There's nothing JSF specific to this. If you are using
JEE's standard security framework (supplied with WebLogic), everything is done by WebLogic. You have to configure a security Realm in the WebLogic server, bind it to the webapp(s) that will be secured by it, and include the certificate information in the WebLogic secure transport configuration. So it's mostly questions you need to ask in the WebLogic forum - although WebLogic was pretty good in documenting those processes.
When using container-managed security with form-based login, you design a basic HTML or
JSP login form in 2 almost-identical parts. The login form is the page that WebLogic (
NOT the webapp!) will present when a user makes a request to a secured URL as mapped in the webapp's web.xml file and the user is not already logged in. If the login fails, then WebLogic will present the loginfail page repeatedly until the user either logs in or gives up and goes away. My loginfail page usually is a clone of the login page, but with the added caption "Login Failed!".

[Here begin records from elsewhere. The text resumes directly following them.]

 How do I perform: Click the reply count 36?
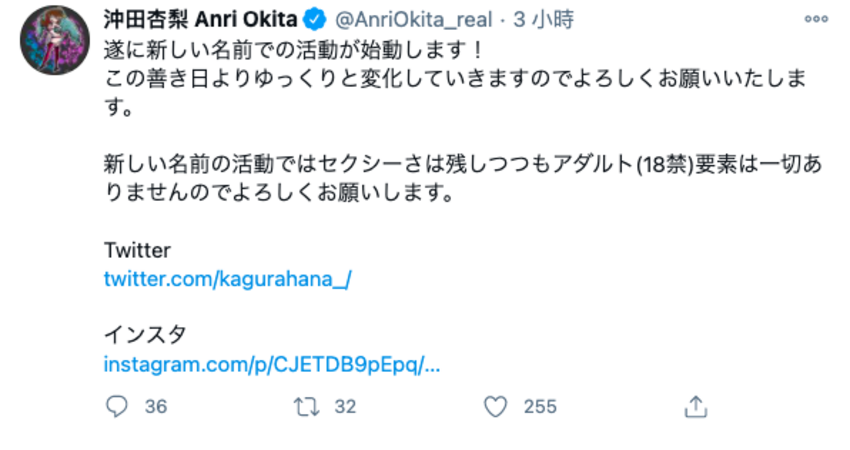point(155,407)
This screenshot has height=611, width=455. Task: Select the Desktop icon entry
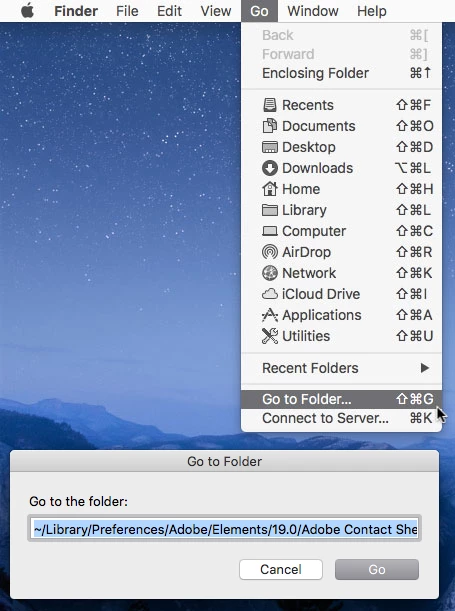point(270,147)
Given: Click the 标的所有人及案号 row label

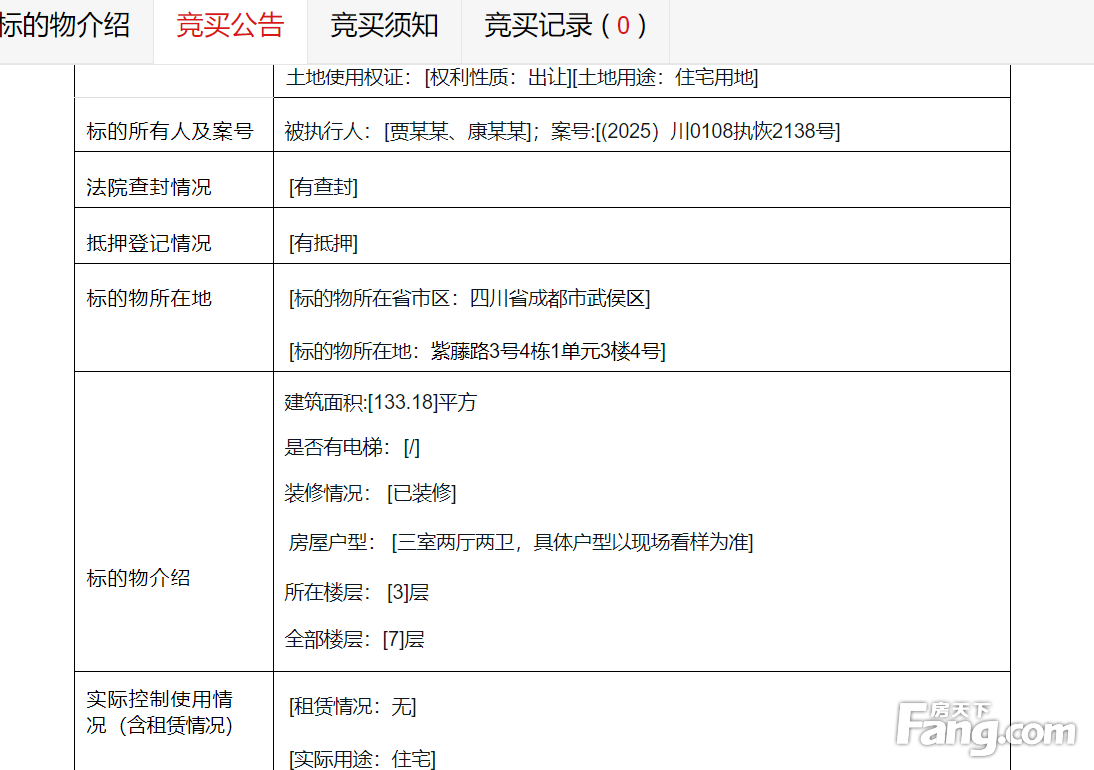Looking at the screenshot, I should (170, 132).
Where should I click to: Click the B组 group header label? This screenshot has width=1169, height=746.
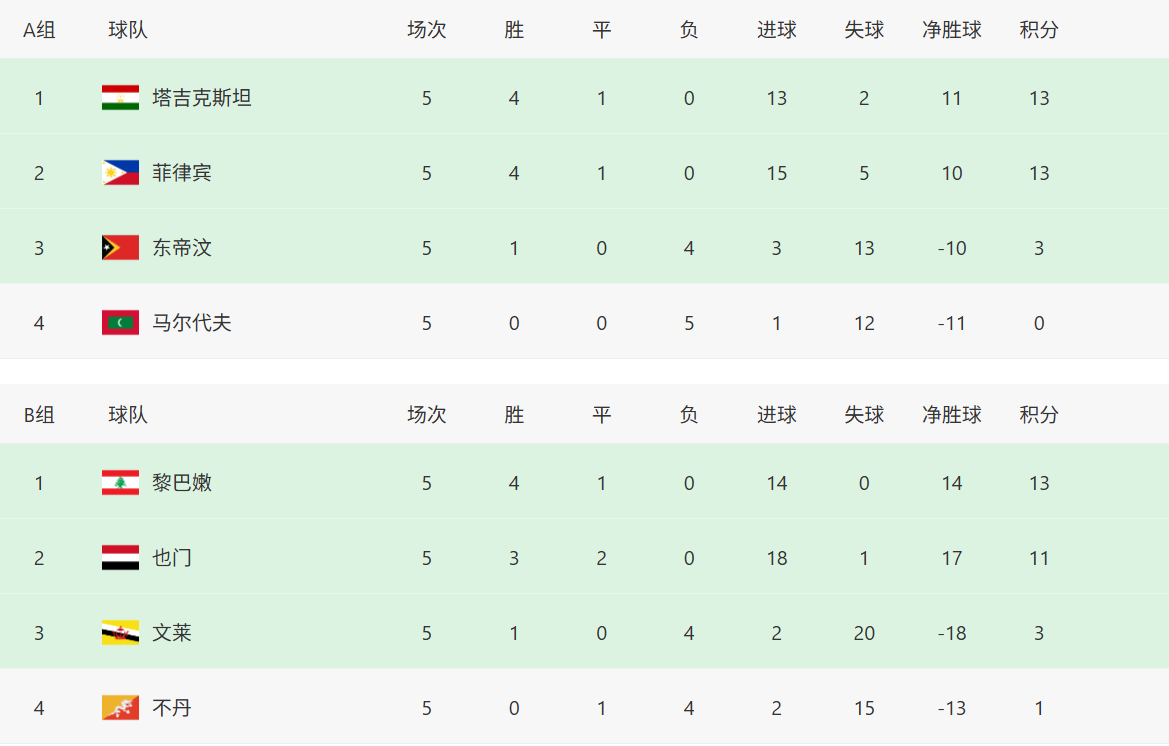[40, 415]
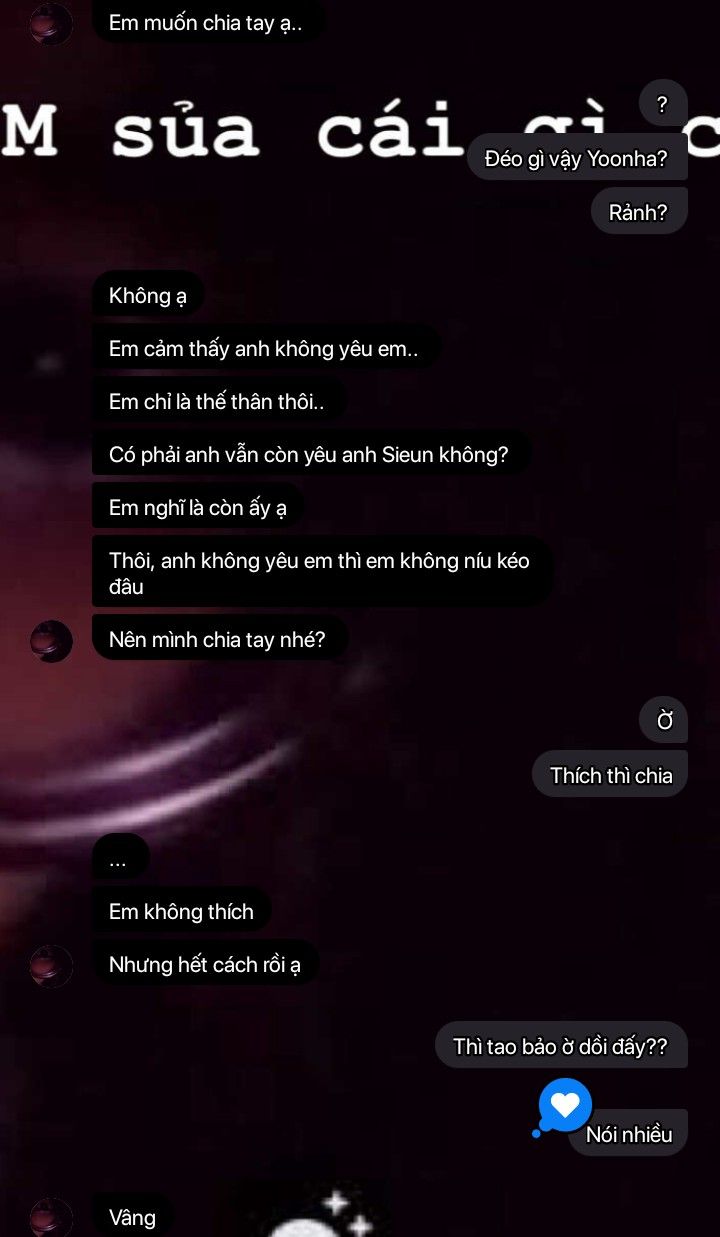Tap the 'Đéo gì vậy Yoonha?' message
720x1237 pixels.
point(577,158)
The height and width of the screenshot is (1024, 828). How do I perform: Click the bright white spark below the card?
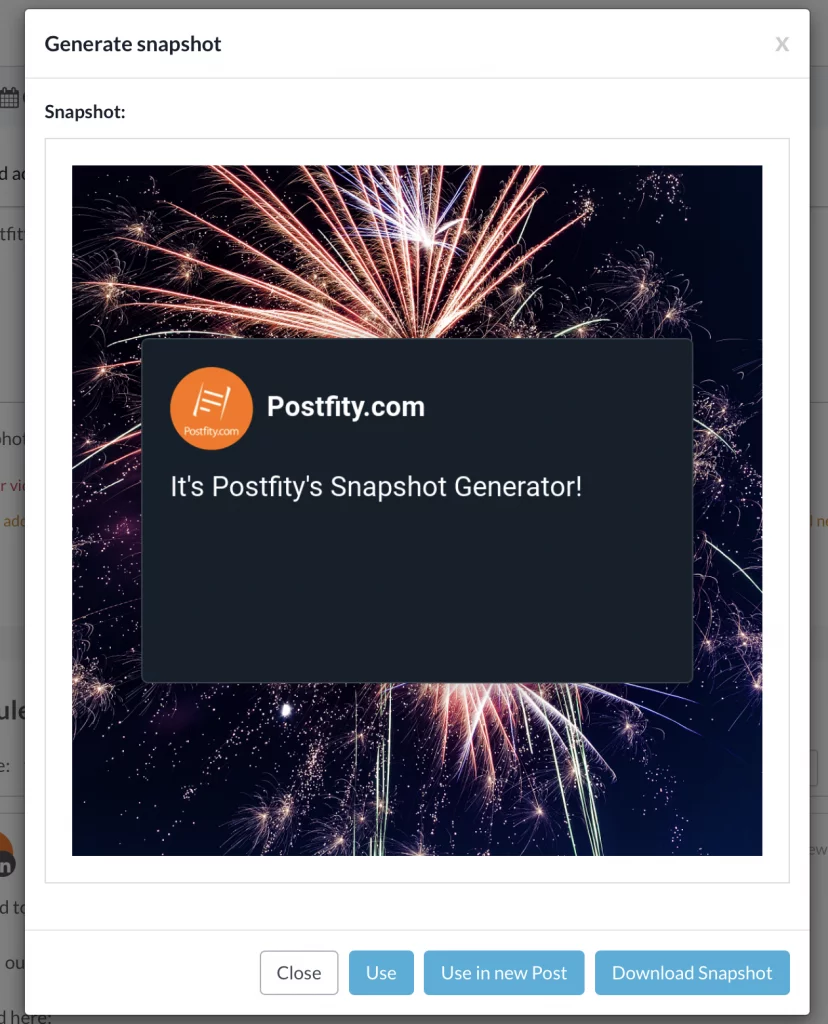coord(285,710)
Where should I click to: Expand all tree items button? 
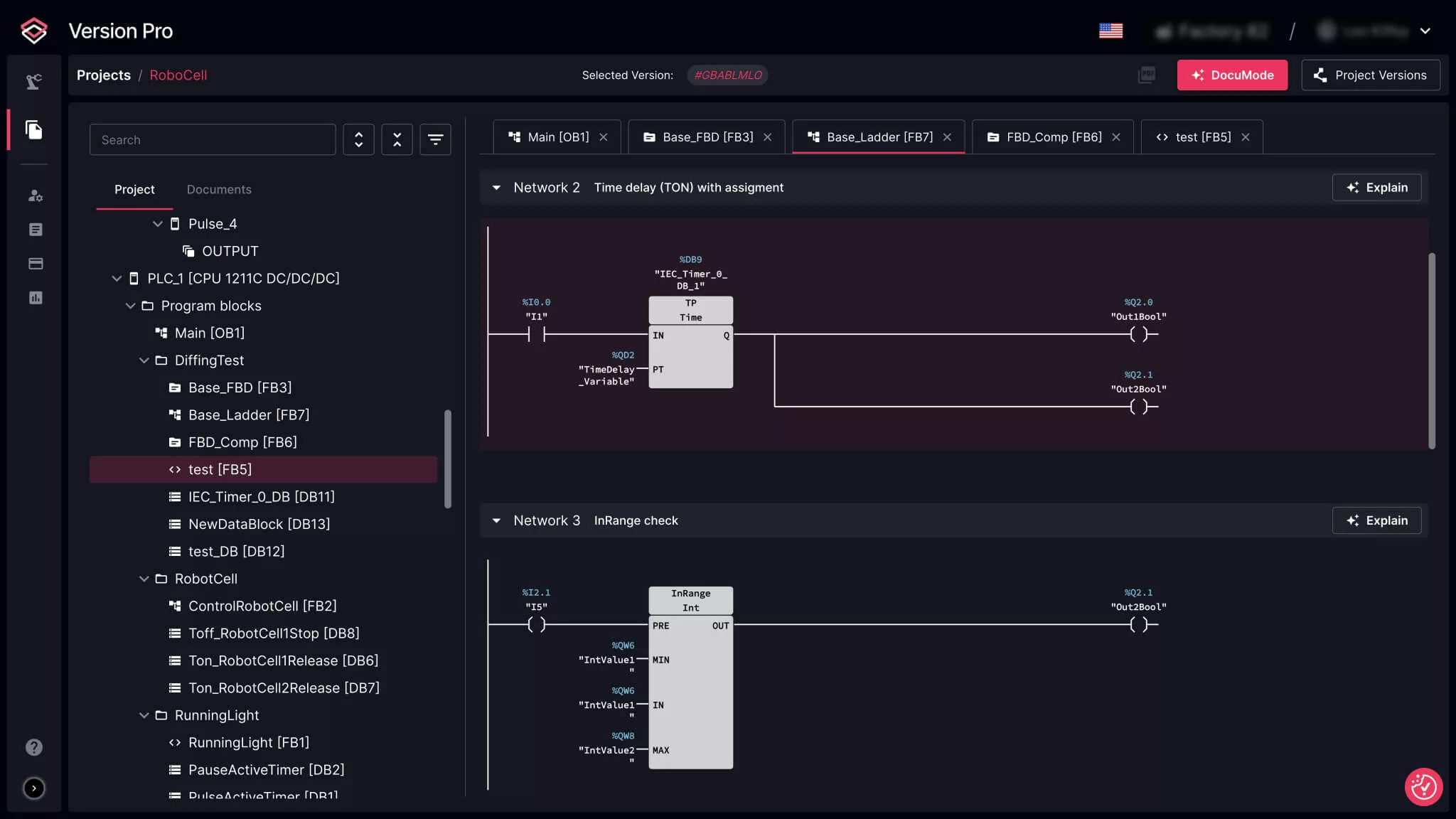click(x=358, y=140)
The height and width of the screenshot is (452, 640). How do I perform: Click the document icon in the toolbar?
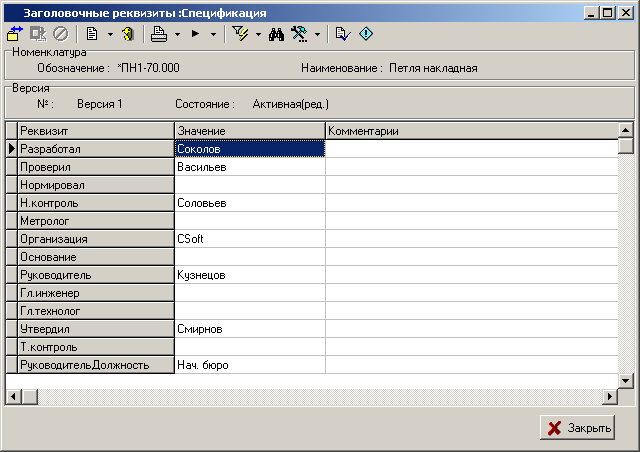coord(92,33)
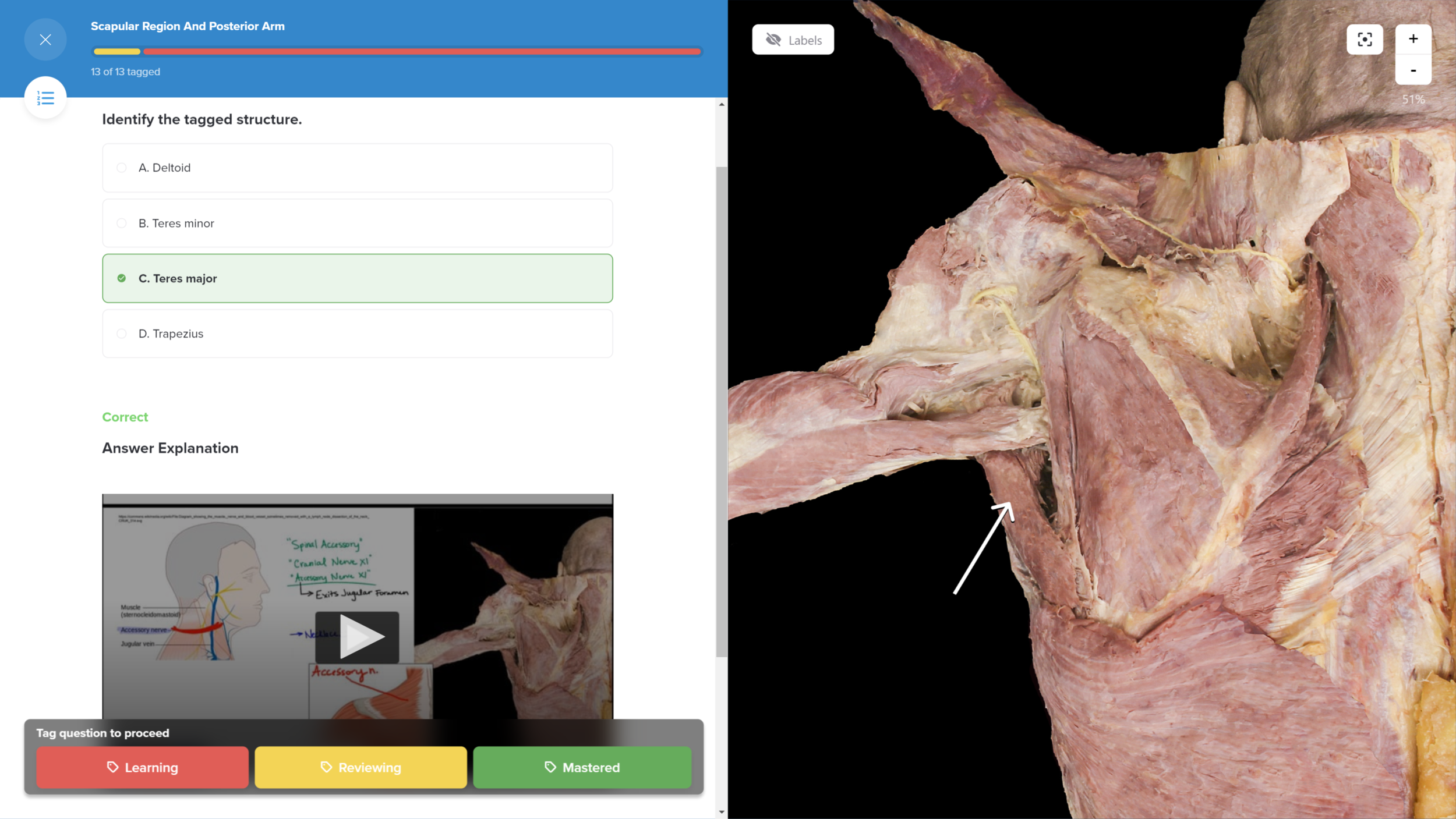Tag question as Learning
The height and width of the screenshot is (819, 1456).
click(x=142, y=767)
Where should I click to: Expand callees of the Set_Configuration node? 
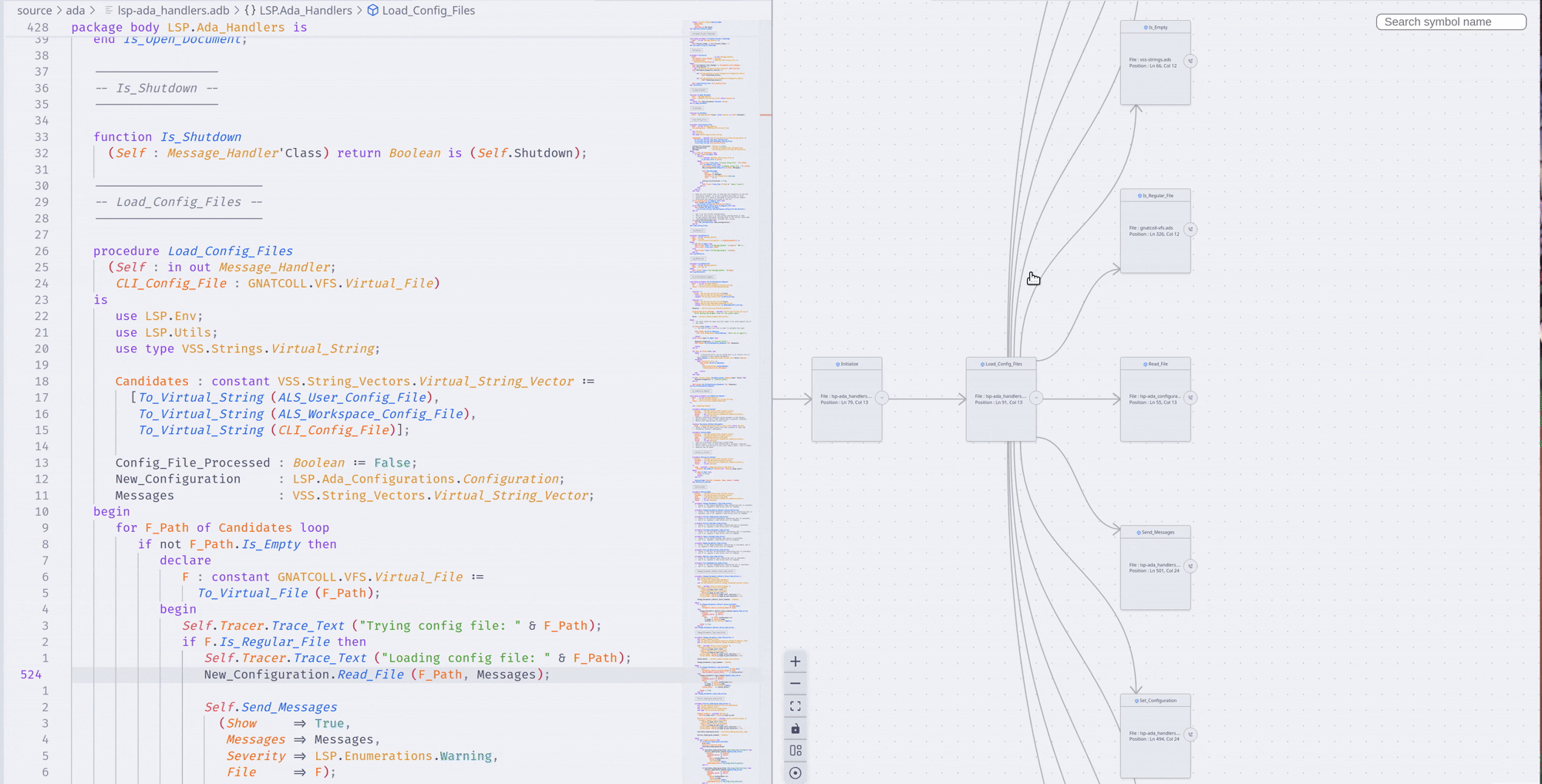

There is no application login code and the application does not get notified when the user logs in (this may have been done in some other app in the webapp's security Realm or via Single Signon, Windows Login, or some other place remote in time and logic). You can always tell when you are logged in, however, since the HttpServletRequest getUserPrincipal() and getRemoteUser() methods return null until the user has logged in. The getRemoteUser() method returns the userID, which is also stored in the UserPrincipal object. Because the code to get the userID (and to
test user security role authorization) is particularly ugly in JSF, I keep a separate utility class to hold it. That allows me to use simpler, more abstract code in the application logic itself. It also allows me to swap in a testing security module for offline (unit) testing.
JEE container security is primarily about limiting access to secured URLs. If the user fails in authentication or authorization, the user never even gets to application logic and therefore cannot exploit it. So actual security code within the webapp is usually minimal.